■ DIRECTIONS FOR THIS TASK: Below is some data. Retype exactly the lines starting at the one with "You are a GUI" and ending at the one with "Instruction: Click the 新建链接 button".

AVAILABLE DATA Block Start

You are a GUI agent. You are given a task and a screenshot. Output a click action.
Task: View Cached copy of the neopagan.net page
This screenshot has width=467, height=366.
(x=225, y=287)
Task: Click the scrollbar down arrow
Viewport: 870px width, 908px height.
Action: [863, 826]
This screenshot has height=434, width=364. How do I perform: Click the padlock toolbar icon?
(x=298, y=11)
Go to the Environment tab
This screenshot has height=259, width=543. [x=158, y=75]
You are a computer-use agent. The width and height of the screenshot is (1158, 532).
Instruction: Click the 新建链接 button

AVAILABLE DATA Block End
AVAILABLE DATA Block Start

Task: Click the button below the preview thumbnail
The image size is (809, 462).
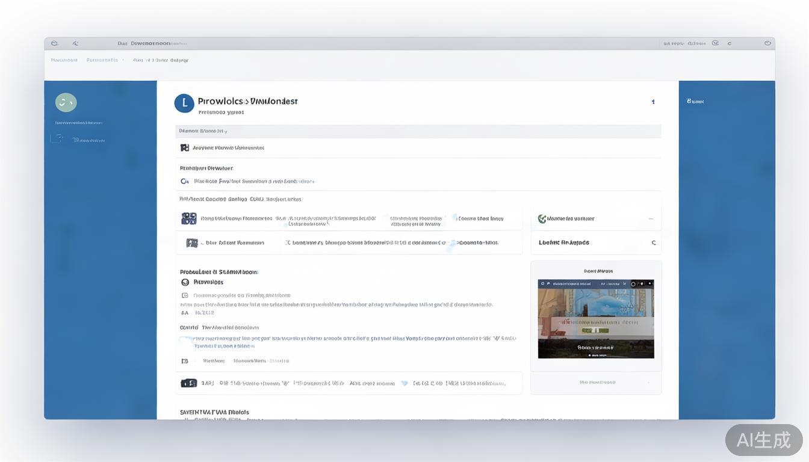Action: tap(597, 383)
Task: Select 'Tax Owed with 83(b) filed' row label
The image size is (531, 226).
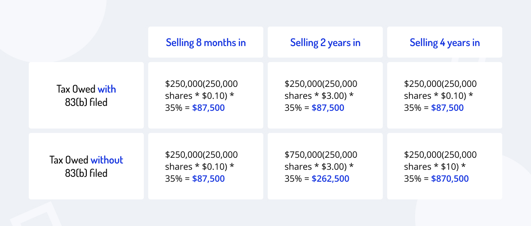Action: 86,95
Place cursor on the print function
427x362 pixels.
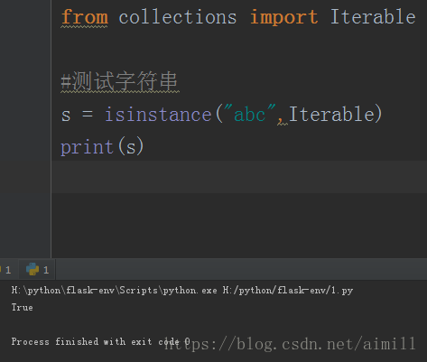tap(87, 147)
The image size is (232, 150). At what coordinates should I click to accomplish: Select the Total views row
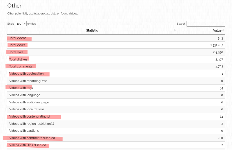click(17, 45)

AVAILABLE DATA Block End

■ EXERCISE ANSWER:
You are a GUI agent. You are given a task and a screenshot. Output a click action.
Task: View Cached copy of the neopagan.net page
This screenshot has width=467, height=366.
(x=225, y=287)
Task: Click the scrollbar down arrow
Viewport: 870px width, 908px height.
Action: [863, 826]
This screenshot has height=434, width=364. How do I perform: Click the padlock toolbar icon?
(x=298, y=11)
Go to the Environment tab
This screenshot has height=259, width=543. [x=158, y=75]
You are a computer-use agent. The width and height of the screenshot is (1158, 532).
Instruction: Click the 新建链接 button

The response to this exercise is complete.